> [TASK STATEMENT]: In the entries below, find the line with "Select the 求人募集 menu item" and the line with "Task: Adjust the Contrast slider thumb". Print those two and everything between them exactly, and nothing else.

> [ENTRIES PROVIDED]:

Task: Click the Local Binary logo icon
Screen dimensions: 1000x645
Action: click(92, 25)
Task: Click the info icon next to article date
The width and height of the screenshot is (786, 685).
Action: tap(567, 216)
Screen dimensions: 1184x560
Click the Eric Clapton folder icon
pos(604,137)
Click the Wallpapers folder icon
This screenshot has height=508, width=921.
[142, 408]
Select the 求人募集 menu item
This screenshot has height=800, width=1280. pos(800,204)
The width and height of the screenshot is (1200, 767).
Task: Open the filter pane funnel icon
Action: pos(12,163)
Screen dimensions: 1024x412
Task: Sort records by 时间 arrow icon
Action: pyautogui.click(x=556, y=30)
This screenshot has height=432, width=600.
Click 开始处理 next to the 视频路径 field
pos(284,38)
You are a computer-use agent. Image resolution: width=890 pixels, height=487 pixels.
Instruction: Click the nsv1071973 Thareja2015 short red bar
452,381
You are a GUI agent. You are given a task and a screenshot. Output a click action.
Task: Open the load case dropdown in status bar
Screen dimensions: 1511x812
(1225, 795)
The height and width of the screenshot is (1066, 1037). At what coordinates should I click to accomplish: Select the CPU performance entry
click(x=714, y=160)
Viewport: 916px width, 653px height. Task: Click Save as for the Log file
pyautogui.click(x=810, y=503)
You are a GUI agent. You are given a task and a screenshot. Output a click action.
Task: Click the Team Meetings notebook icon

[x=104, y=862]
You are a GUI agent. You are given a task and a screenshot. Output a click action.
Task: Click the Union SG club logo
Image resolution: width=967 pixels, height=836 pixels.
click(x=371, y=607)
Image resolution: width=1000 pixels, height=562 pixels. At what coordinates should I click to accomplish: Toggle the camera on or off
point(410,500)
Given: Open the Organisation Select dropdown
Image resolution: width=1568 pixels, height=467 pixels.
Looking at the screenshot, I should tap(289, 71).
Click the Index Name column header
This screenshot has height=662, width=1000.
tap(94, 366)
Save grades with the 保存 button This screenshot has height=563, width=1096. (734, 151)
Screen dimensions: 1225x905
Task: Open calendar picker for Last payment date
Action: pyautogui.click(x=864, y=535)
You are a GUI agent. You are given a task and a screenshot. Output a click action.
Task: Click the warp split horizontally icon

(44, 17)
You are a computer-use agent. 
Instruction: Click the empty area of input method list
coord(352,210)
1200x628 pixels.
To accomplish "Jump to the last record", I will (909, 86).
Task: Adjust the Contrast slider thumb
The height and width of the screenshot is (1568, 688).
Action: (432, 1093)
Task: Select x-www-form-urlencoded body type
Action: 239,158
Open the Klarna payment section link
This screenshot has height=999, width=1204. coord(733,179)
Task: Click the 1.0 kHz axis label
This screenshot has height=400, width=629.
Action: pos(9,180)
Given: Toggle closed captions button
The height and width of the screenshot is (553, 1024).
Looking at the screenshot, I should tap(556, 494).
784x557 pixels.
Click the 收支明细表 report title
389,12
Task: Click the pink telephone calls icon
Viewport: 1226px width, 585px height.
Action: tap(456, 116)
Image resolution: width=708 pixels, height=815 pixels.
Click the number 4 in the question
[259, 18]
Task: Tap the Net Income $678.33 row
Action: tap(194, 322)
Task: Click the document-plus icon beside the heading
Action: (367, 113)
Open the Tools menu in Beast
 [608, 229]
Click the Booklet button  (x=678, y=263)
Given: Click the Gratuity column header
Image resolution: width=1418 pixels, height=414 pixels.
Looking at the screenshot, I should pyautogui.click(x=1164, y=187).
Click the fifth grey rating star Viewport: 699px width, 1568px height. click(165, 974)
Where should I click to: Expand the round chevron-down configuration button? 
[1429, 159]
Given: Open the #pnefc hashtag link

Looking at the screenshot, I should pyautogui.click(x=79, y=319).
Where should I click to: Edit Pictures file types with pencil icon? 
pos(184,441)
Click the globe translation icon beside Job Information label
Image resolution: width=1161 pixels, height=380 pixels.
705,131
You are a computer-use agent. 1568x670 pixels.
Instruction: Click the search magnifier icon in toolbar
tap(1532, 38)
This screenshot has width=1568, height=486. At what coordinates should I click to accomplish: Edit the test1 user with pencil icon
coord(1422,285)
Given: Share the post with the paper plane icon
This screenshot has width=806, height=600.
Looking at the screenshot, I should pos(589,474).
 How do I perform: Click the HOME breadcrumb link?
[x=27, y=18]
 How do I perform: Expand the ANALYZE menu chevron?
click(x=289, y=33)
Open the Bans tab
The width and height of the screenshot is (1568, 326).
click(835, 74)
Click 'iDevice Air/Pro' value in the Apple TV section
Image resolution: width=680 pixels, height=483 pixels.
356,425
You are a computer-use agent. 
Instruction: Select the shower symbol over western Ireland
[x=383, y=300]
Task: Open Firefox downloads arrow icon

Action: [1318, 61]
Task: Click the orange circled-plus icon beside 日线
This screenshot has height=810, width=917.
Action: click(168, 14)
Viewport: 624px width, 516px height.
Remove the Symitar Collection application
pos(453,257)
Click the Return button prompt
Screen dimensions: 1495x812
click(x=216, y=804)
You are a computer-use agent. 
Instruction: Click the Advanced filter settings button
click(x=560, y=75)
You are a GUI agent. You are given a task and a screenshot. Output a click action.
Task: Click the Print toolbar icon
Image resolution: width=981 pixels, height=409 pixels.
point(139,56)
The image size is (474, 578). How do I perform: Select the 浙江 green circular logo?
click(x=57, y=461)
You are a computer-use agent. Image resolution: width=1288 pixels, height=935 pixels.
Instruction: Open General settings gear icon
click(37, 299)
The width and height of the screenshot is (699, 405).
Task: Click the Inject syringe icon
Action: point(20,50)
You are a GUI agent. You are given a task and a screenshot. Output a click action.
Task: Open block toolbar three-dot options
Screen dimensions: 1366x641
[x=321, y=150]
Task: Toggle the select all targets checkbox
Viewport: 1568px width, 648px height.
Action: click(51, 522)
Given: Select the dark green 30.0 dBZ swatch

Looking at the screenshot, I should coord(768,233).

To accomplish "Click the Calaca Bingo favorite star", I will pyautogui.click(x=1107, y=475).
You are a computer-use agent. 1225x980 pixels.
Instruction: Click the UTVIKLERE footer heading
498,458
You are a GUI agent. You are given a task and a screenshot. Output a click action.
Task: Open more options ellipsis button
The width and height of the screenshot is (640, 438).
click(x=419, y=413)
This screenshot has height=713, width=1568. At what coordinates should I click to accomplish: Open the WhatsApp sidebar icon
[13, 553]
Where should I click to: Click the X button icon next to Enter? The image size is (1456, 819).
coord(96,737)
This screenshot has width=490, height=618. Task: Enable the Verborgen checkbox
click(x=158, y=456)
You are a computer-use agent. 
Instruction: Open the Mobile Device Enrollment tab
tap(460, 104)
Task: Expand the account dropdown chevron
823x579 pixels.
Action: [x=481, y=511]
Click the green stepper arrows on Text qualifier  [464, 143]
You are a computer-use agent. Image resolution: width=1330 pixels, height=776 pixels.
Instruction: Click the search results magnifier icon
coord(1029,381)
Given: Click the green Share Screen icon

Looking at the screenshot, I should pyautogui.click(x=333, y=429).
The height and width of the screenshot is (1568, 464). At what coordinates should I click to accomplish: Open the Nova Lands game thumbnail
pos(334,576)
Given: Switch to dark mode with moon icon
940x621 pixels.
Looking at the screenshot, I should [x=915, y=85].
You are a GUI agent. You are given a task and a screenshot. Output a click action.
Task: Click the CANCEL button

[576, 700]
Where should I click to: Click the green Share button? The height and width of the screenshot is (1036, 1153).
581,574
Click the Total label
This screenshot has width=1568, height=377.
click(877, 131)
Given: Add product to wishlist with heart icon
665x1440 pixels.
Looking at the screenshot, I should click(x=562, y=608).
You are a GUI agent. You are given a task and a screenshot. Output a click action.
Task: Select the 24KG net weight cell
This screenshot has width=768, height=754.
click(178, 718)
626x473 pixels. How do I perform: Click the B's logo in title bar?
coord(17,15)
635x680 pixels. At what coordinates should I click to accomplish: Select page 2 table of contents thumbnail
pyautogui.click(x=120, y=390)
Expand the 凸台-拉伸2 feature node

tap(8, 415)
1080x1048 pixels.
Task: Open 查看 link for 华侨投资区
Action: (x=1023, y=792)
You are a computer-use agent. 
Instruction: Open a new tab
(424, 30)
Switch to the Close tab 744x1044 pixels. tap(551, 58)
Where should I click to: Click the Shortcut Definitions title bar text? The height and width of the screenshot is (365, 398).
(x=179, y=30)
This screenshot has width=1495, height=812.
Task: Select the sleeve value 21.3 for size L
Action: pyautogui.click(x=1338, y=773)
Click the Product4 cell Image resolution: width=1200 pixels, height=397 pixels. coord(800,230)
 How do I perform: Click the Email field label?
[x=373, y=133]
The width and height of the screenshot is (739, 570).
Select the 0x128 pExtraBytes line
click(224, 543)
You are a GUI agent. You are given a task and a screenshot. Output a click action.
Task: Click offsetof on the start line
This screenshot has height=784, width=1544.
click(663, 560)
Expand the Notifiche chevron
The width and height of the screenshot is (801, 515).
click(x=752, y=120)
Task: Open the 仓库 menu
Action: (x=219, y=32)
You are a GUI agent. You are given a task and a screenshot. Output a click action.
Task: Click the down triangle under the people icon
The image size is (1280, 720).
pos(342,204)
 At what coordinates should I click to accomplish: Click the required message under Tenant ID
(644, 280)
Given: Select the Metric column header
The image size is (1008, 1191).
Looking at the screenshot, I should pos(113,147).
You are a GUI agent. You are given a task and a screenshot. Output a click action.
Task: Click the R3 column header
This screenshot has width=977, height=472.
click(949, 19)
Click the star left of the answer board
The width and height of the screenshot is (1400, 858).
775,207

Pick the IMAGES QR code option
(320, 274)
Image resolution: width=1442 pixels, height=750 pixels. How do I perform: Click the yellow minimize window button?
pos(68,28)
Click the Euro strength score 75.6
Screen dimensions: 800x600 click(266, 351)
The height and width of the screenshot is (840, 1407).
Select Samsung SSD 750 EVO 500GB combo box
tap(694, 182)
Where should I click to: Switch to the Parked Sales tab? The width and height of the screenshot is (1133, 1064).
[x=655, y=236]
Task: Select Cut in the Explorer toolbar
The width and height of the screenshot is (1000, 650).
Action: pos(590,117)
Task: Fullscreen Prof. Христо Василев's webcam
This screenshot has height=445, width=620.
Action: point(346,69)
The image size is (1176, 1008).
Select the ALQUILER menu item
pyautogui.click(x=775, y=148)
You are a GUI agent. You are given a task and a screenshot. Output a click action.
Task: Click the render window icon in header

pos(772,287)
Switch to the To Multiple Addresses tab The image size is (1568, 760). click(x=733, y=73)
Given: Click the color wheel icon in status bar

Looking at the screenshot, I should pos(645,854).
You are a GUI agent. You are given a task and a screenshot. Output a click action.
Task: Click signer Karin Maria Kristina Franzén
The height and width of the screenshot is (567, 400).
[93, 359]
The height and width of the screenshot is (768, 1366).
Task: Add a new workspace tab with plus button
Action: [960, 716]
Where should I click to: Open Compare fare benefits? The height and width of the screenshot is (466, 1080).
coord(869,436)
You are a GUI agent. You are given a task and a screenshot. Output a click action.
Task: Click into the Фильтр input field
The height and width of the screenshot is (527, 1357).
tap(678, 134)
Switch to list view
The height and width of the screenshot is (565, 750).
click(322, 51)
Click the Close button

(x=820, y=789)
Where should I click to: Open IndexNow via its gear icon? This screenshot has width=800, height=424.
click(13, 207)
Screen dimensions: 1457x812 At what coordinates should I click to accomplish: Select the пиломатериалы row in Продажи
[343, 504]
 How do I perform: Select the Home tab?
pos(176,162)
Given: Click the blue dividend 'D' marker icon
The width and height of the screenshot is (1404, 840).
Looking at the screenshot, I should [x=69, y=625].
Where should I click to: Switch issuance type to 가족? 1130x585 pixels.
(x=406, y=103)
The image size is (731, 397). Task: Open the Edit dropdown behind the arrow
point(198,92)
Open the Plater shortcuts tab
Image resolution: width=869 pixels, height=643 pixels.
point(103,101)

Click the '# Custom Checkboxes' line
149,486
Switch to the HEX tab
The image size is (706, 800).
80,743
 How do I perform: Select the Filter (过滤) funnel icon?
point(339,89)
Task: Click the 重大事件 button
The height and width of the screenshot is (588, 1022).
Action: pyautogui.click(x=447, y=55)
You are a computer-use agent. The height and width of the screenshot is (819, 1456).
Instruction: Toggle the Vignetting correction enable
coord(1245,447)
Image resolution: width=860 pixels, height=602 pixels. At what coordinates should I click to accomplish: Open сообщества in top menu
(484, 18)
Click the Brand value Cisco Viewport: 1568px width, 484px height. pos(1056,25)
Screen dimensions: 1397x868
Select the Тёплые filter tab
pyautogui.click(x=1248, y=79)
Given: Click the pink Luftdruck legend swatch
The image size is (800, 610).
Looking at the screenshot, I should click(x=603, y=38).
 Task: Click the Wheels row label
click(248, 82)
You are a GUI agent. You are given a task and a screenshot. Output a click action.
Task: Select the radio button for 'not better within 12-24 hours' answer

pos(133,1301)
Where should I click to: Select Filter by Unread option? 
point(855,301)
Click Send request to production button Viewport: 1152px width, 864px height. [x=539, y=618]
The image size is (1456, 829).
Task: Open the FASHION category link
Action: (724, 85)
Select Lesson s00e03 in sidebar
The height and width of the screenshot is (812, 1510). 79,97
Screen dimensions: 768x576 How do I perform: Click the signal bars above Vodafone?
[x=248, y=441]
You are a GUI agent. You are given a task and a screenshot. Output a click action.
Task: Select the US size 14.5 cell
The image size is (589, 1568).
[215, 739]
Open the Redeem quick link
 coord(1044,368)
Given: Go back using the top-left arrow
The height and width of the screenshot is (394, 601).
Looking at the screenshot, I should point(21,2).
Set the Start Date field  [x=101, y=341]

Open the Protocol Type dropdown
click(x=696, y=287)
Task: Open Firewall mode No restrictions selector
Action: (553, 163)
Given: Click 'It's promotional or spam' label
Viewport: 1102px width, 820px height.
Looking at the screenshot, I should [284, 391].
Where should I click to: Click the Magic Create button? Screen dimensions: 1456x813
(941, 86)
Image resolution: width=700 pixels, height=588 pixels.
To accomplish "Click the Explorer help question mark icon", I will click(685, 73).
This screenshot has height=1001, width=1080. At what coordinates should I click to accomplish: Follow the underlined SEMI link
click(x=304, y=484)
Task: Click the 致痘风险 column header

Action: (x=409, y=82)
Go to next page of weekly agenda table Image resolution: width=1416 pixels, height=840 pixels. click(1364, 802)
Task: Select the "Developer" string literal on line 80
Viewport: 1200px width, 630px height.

> [REPLY]:
Select the 求人募集 menu item
This screenshot has height=800, width=1280. pos(800,204)
The width and height of the screenshot is (1200, 767).
Task: Open the filter pane funnel icon
Action: pos(12,163)
Screen dimensions: 1024x412
Task: Sort records by 时间 arrow icon
Action: pyautogui.click(x=556, y=30)
This screenshot has height=432, width=600.
Click 开始处理 next to the 视频路径 field
pos(284,38)
You are a computer-use agent. Image resolution: width=890 pixels, height=487 pixels.
Instruction: Click the nsv1071973 Thareja2015 short red bar
452,381
You are a GUI agent. You are given a task and a screenshot. Output a click action.
Task: Open the load case dropdown in status bar
Screen dimensions: 1511x812
(1225, 795)
The height and width of the screenshot is (1066, 1037). At what coordinates should I click to accomplish: Select the CPU performance entry
click(x=714, y=160)
Viewport: 916px width, 653px height. Task: Click Save as for the Log file
pyautogui.click(x=810, y=503)
You are a GUI agent. You are given a task and a screenshot. Output a click action.
Task: Click the Team Meetings notebook icon

[x=104, y=862]
You are a GUI agent. You are given a task and a screenshot. Output a click action.
Task: Click the Union SG club logo
Image resolution: width=967 pixels, height=836 pixels.
click(x=371, y=607)
Image resolution: width=1000 pixels, height=562 pixels. At what coordinates should I click to accomplish: Toggle the camera on or off
point(410,500)
Given: Open the Organisation Select dropdown
Image resolution: width=1568 pixels, height=467 pixels.
Looking at the screenshot, I should tap(289, 71).
Click the Index Name column header
This screenshot has height=662, width=1000.
tap(94, 366)
Save grades with the 保存 button This screenshot has height=563, width=1096. (734, 151)
Screen dimensions: 1225x905
Task: Open calendar picker for Last payment date
Action: pyautogui.click(x=864, y=535)
You are a GUI agent. You are given a task and a screenshot. Output a click action.
Task: Click the warp split horizontally icon

(44, 17)
You are a computer-use agent. 
Instruction: Click the empty area of input method list
coord(352,210)
1200x628 pixels.
To accomplish "Jump to the last record", I will (909, 86).
Task: Adjust the Contrast slider thumb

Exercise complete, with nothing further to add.